▶ EXERCISE:
The line containing "News & Events (531, 2208)" marks the start; please restate exactly that line and only the lines following it through the end of the material below.

......

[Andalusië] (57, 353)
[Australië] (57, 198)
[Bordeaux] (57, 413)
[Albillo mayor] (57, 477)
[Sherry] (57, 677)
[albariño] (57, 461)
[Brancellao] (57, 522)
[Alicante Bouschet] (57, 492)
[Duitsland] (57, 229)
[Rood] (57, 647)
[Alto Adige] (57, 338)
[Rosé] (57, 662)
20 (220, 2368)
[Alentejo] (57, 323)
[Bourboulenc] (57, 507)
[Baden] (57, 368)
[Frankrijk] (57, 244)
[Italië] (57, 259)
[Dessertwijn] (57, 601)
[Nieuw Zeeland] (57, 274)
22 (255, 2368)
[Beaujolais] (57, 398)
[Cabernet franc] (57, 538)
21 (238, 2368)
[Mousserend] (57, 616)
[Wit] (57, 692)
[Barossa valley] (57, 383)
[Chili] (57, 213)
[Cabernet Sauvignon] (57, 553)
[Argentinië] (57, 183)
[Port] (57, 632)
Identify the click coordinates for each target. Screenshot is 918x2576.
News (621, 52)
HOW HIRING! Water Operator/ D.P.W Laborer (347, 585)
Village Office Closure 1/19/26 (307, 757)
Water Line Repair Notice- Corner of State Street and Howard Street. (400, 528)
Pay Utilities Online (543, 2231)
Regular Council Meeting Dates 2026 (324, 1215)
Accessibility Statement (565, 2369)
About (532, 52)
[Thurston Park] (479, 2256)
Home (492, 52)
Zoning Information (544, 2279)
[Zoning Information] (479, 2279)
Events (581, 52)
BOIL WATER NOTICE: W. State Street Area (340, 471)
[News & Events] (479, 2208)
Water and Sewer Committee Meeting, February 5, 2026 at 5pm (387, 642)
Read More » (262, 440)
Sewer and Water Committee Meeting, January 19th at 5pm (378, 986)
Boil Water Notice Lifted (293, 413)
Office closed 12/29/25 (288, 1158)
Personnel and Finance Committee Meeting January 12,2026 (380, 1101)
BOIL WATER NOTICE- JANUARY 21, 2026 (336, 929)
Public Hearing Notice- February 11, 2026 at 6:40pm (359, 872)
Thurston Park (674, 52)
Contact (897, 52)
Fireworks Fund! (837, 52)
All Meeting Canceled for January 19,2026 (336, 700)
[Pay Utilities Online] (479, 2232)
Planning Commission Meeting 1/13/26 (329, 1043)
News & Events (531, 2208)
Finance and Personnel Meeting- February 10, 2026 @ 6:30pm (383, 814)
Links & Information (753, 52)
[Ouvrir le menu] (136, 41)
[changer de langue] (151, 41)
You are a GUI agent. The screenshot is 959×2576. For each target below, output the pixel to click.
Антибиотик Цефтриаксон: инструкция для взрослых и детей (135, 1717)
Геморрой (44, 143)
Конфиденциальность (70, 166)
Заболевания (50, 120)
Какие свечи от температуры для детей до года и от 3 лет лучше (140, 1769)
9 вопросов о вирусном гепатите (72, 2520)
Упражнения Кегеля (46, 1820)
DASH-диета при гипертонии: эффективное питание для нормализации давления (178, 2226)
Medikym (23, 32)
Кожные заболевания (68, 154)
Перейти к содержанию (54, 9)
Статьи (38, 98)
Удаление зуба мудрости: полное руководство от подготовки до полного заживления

......

▶ PROBLEM SOLUTION:
News & Events (531, 2208)
Finance and Personnel Meeting- February 10, 2026 @ 6:30pm (383, 814)
Links & Information (753, 52)
[Ouvrir le menu] (136, 41)
[changer de langue] (151, 41)
You are a GUI agent. The screenshot is 959×2576. For each target below, output the pixel to click.
Антибиотик Цефтриаксон: инструкция для взрослых и детей (135, 1717)
Геморрой (44, 143)
Конфиденциальность (70, 166)
Заболевания (50, 120)
Какие свечи от температуры для детей до года и от 3 лет лучше (140, 1769)
9 вопросов о вирусном гепатите (72, 2520)
Упражнения Кегеля (46, 1820)
DASH-диета при гипертонии: эффективное питание для нормализации давления (178, 2226)
Medikym (23, 32)
Кожные заболевания (68, 154)
Перейти к содержанию (54, 9)
Статьи (38, 98)
Удаление зуба мудрости: полное руководство от подготовки до полного заживления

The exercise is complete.